Chemoresistance in the aggressive triple negative breast cancer, is associated with metabolic and morphologic changes, found in clinical samples and revealing a new vulnerability in increased numbers of lipid droplets.

The major obstacle in successfully treating triple negative breast cancer (TNBC) is resistance to cytotoxic chemotherapy, the mainstay of treatment in this disease. Previous pre-clinical models of chemoresistance in TNBC have suffered from a lack of clinical relevance.
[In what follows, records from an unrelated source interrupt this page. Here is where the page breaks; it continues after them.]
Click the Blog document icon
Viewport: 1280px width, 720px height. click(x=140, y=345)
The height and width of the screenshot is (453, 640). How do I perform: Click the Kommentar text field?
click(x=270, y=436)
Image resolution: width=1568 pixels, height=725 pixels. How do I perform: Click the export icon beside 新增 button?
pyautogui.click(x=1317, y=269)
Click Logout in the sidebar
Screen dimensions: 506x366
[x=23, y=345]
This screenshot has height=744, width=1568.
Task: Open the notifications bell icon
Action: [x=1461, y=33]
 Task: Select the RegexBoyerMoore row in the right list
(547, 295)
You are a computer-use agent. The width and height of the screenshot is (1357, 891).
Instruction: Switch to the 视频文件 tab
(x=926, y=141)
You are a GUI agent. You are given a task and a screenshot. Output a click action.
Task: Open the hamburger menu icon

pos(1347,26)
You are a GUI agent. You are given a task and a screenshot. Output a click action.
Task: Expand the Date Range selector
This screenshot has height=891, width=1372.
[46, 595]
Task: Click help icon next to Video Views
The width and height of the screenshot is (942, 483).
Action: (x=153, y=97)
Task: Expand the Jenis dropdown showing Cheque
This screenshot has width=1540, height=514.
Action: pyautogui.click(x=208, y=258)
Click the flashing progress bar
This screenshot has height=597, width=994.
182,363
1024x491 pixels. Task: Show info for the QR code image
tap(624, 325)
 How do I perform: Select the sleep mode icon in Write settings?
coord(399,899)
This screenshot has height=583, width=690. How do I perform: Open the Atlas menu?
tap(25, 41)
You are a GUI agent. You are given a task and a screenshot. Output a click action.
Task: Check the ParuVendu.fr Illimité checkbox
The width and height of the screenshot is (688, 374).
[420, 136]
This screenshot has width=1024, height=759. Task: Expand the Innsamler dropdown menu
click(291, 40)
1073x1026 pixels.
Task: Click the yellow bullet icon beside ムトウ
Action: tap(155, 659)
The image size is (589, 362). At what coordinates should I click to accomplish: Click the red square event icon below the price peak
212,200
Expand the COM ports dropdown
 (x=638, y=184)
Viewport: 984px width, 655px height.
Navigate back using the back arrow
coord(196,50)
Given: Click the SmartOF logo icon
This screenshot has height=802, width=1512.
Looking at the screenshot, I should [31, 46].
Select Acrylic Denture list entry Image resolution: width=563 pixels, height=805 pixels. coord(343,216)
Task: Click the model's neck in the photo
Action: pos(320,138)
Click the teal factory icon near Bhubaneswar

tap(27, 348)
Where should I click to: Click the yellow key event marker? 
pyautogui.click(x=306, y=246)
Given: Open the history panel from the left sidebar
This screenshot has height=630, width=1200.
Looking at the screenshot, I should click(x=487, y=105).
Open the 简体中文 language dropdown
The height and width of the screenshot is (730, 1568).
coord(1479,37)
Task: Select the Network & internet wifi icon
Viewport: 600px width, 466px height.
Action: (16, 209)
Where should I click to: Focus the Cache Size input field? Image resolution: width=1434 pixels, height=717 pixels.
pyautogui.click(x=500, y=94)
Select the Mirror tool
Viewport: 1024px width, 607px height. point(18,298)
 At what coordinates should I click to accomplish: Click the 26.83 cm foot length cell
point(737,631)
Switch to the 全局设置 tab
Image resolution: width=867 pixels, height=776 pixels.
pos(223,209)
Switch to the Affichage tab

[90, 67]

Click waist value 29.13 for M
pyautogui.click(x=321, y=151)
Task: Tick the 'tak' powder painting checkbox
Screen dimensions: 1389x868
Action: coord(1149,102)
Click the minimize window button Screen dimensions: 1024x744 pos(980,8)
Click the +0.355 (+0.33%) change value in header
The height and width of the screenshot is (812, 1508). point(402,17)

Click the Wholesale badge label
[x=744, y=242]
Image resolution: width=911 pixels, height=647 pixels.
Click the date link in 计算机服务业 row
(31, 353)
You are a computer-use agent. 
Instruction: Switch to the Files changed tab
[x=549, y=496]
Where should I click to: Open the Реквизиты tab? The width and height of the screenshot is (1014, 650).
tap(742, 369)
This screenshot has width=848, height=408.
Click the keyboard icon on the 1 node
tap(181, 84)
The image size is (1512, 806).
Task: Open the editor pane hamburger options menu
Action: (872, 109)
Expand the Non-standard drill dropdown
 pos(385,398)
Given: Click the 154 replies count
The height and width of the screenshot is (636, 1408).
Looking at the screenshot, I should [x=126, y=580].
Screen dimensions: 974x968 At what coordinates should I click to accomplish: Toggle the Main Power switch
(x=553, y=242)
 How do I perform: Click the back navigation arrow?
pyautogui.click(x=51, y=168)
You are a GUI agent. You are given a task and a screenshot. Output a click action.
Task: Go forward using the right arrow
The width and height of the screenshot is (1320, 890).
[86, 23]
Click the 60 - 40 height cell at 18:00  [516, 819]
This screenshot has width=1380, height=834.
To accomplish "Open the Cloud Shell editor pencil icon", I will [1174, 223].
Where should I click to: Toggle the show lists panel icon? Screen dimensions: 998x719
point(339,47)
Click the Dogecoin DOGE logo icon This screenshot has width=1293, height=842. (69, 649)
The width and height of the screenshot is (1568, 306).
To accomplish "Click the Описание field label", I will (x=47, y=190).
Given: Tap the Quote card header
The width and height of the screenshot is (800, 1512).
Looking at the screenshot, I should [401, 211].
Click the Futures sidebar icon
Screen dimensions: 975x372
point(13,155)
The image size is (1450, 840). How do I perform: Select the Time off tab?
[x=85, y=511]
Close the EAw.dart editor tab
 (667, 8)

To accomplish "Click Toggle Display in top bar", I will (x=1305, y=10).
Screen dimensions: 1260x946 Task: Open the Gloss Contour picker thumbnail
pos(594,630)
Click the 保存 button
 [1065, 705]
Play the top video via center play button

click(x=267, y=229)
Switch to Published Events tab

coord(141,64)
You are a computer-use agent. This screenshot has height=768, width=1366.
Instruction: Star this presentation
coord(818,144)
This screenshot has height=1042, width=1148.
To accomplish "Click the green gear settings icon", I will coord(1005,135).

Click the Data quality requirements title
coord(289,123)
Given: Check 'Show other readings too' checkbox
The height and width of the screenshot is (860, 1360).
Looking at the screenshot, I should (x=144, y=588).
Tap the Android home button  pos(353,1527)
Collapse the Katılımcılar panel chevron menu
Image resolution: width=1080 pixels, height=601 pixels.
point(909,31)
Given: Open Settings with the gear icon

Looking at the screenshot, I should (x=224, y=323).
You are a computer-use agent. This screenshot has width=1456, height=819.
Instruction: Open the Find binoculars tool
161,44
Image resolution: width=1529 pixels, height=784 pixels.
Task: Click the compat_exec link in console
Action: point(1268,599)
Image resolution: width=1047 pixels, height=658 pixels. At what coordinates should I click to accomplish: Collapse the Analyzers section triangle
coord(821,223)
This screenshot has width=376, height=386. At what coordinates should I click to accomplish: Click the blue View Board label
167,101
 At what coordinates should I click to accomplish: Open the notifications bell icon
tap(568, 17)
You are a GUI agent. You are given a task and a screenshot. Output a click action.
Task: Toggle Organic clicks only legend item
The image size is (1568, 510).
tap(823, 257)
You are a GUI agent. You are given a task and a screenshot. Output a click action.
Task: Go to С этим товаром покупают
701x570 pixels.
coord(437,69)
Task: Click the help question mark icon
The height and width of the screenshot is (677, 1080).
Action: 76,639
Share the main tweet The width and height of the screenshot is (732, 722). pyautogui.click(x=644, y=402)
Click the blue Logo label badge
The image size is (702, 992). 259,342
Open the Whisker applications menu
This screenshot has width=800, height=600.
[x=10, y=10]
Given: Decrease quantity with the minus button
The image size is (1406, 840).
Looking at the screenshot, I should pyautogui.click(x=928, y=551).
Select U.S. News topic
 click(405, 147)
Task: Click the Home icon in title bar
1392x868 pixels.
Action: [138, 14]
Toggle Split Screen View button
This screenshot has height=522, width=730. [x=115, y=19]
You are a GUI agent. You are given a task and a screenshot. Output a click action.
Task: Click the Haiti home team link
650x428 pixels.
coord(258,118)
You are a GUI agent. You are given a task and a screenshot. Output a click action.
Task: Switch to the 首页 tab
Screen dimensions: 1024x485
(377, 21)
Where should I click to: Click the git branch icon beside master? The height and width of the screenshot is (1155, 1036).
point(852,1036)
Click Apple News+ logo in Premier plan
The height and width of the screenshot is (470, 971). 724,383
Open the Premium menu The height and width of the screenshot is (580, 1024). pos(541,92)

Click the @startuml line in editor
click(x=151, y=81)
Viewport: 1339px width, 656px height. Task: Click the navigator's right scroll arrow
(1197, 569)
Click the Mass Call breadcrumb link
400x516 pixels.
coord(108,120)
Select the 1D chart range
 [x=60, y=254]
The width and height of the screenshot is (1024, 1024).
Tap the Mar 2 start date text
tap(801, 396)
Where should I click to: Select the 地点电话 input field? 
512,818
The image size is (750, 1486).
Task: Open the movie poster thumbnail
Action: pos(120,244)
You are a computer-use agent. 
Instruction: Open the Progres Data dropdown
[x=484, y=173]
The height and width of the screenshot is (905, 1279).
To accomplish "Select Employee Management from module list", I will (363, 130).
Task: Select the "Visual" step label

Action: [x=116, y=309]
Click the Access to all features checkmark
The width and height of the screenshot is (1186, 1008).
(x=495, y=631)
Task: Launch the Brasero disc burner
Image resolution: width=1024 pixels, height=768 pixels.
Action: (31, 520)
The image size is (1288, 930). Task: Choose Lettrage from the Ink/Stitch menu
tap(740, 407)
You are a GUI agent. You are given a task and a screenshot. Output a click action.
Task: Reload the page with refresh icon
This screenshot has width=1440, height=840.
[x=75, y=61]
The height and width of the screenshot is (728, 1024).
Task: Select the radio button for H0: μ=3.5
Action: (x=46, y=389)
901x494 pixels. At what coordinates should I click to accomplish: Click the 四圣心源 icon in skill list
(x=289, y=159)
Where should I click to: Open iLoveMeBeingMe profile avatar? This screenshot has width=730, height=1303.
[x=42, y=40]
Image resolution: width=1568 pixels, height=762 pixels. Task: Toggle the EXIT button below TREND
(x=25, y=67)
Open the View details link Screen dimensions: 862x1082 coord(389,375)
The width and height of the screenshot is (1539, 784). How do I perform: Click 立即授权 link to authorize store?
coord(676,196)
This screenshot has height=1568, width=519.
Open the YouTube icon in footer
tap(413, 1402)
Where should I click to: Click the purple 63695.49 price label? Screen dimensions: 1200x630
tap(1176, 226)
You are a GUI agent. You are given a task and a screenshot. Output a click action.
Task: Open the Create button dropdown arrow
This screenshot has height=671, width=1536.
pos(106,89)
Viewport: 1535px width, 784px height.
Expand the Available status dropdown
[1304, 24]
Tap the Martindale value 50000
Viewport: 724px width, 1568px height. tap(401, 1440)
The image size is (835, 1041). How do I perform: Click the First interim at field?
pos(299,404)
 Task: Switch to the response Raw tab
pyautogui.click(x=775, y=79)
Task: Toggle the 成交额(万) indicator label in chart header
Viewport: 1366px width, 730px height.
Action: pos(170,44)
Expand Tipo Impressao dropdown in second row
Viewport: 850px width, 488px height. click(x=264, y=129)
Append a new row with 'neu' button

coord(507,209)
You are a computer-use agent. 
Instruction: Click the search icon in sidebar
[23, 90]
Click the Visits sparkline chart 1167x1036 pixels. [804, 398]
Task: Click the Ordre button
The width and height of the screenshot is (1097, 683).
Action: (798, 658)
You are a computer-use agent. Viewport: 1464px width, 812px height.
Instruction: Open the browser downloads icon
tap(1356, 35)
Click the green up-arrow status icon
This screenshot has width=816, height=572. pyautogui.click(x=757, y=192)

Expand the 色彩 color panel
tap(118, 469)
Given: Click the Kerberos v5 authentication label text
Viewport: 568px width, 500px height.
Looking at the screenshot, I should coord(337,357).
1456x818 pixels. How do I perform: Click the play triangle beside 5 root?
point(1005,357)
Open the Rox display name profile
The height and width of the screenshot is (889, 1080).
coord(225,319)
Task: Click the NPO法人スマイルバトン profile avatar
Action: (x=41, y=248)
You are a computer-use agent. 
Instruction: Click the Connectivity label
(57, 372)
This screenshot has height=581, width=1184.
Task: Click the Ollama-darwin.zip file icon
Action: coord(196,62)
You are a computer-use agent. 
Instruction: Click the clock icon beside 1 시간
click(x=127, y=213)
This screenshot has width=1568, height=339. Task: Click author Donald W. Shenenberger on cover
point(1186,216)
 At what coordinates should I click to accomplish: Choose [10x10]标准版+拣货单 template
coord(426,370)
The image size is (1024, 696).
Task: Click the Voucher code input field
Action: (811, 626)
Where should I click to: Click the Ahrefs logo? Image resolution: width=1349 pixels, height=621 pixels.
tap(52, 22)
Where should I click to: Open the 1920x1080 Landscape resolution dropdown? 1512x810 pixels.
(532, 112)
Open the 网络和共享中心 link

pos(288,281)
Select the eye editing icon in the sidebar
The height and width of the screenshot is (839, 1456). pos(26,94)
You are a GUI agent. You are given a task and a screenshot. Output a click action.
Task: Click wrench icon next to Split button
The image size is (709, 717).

Using a single high dose chemotherapy treatment, we developed a novel MDA-MB-436 cell-based model of chemoresistance characterized by a unique and complex morphological phenotype, which consists of polyploid giant cancer cells (PGCCs) giving rise to neuron-like mononuclear daughter cells filled with smaller but functional mitochondria and numerous lipid droplets. This resistant phenotype is associated with metabolic reprogramming with a shift to a greater dependence on fatty acids and oxidative phosphorylation. We validated both the molecular and histologic features of this model in a clinical cohort of primary chemoresistant TNBCs and identified several metabolic vulnerabilities including a dependence on PLIN4, a perilipin coating the observed lipid droplets, expressed both in the TNBC resistant cells and clinical chemoresistant tumors treated with neoadjuvant doxorubicin-based chemotherapy.